As I write, we’re just a few weeks away from the start of our 2023 Summer Festival Season. It’s my favorite time of the year, just before the season begins. There’s a quickening of pace around the office as our remarkable year-round staff prepares for it all to begin—the last-minute details, the arrivals, the final donor calls, selling the remaining few tickets. A new season, a new decade following our 50th, and new opportunities are on the horizon.

Who can resist Carmen? Opera’s most beloved classic returns to our stage for the first time in 16 years featuring an incredible cast. Mezzo-soprano Taylor Raven returns to us to make her role debut as the title character. Read more about her preparations for her first Carmen in this issue. Taylor was with us as Pauline in The Queen of Spades in 2021 and I knew then that she was our next Carmen. She’s joined by an outstanding cast led by the debuts of director Brenna Corner and conductor Kelly Kuo. This is the perfect opera to bring a friend, introduce new audience members or just sit back and enjoy a classic.

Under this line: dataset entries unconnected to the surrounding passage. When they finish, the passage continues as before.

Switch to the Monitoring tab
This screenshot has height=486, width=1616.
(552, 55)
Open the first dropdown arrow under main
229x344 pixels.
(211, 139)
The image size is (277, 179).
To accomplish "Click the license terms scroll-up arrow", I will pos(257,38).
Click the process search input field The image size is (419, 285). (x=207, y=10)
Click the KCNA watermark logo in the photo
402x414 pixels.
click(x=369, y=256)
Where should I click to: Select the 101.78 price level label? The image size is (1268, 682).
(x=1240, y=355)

In its brief 55-minute one-act format, Bluebeard’s Castle by Béla Bartók finally has its DMMO premiere this season. The time is now primarily because the work provides us fertile ground for collaboration between stage director Kristine McIntyre and international visual image composer and artist Oyoram. Read more about their work within the Bluebeard’s Castle pages. Maestro David Neely and the Festival Orchestra join audience favorite Sara Gartland and debut artist Christian Van Horn, one of today’s most acclaimed bass-baritones, taking on the title role for the first time in this remarkable score.

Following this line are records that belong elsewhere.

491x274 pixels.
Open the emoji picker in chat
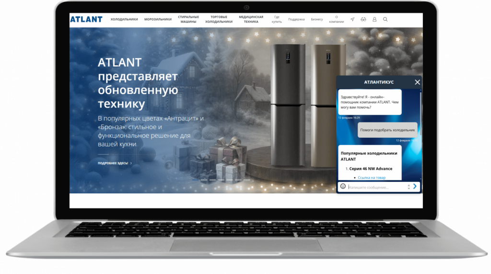pos(343,186)
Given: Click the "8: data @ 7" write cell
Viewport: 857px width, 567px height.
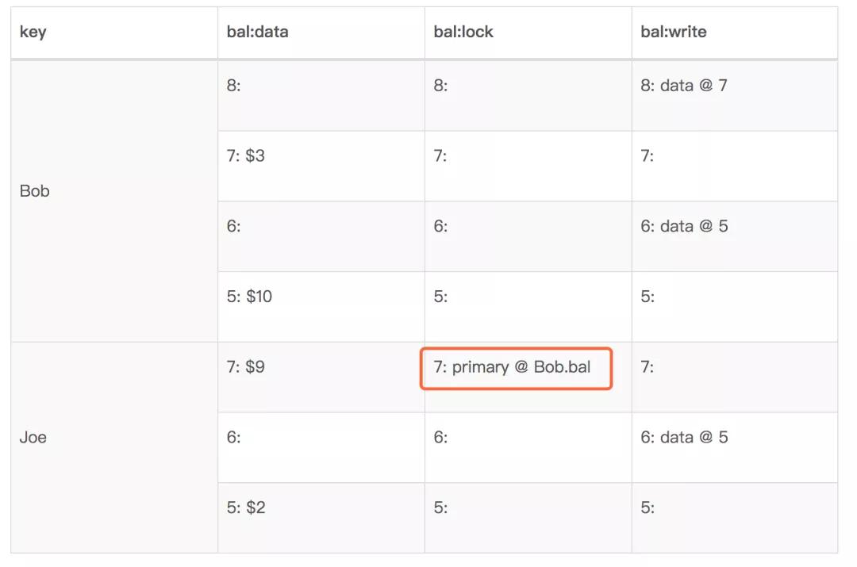Looking at the screenshot, I should pyautogui.click(x=684, y=86).
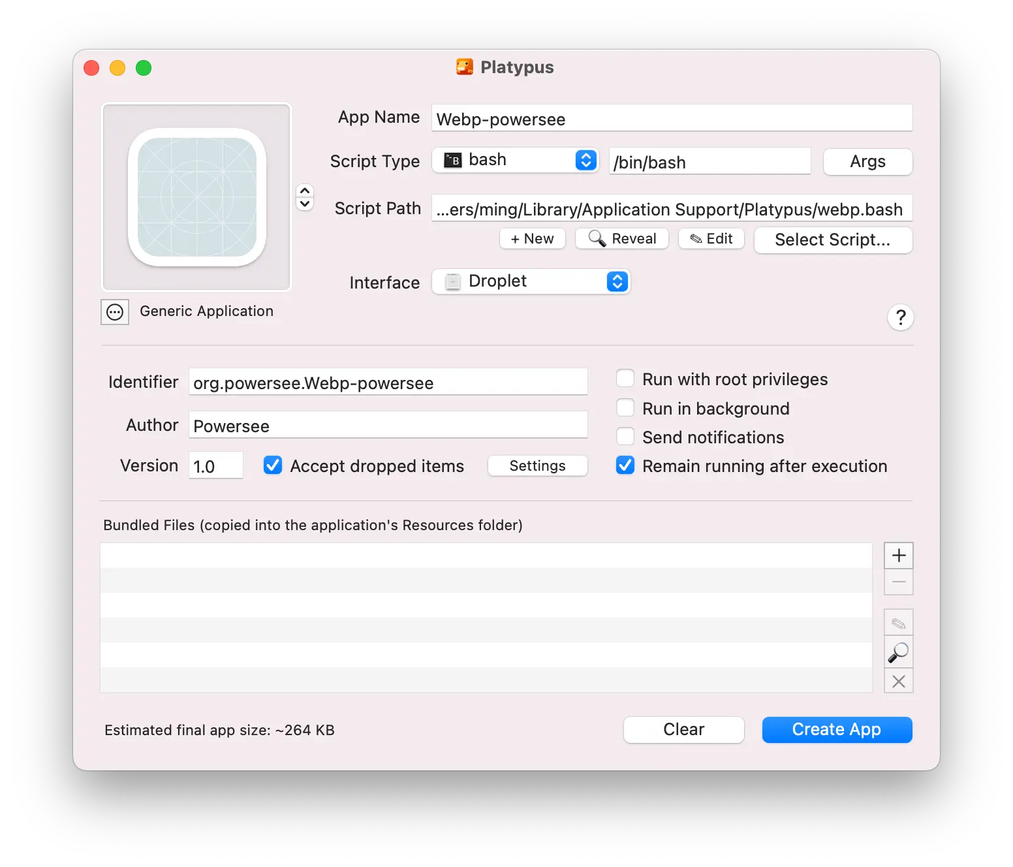Uncheck Remain running after execution
This screenshot has width=1013, height=867.
(625, 465)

Over a hundred years after its Chicago debut, Prokofiev’s endlessly inventive opera The Love For Three Oranges continues to delight, puzzle and amuse. Ripe with imagination, comedy, satire and a famous March, this opera at last has its DMMO premiere in a new production led by director Chas Rader-Shieber and designer Jacob A. Climer. Maestro Neely tells me this opera may be the most challenging opera he and the Festival Orchestra have ever attempted! An ensemble cast representing some of the opera world’s most remarkable, rapidly rising professional talents takes the stage in this energetic, hilarious and memorable romp.

Our 2nd Stages Series takes us on the road. From the African American Museum of Iowa in Cedar Rapids to Hope+Elim Church, Mainframe Studios and Grand View University in Des Moines, you will have four opportunities to see Susan Kander and Roberta Gumbel’s moving and powerful one-woman show entitled dwb (driving while black). Also in the series comes an opportunity for summer audiences to experience our long-time partnership with the Iowa National Guard at Camp Dodge. Originally created from interviews with active-duty soldiers and veterans, The Falling and the Rising serves as an ode to American service members, shining a light on their often untold stories. Both operas will feature opportunities to engage further through post-performance talkbacks

Several dates are already sold out or are nearing so for this coming season. Please don’t wait longer to secure your seats. And to those who have followed their ticket purchase with a gift of support—thank you! Thank you for playing your role in making the season happen. I look forward to seeing you this summer!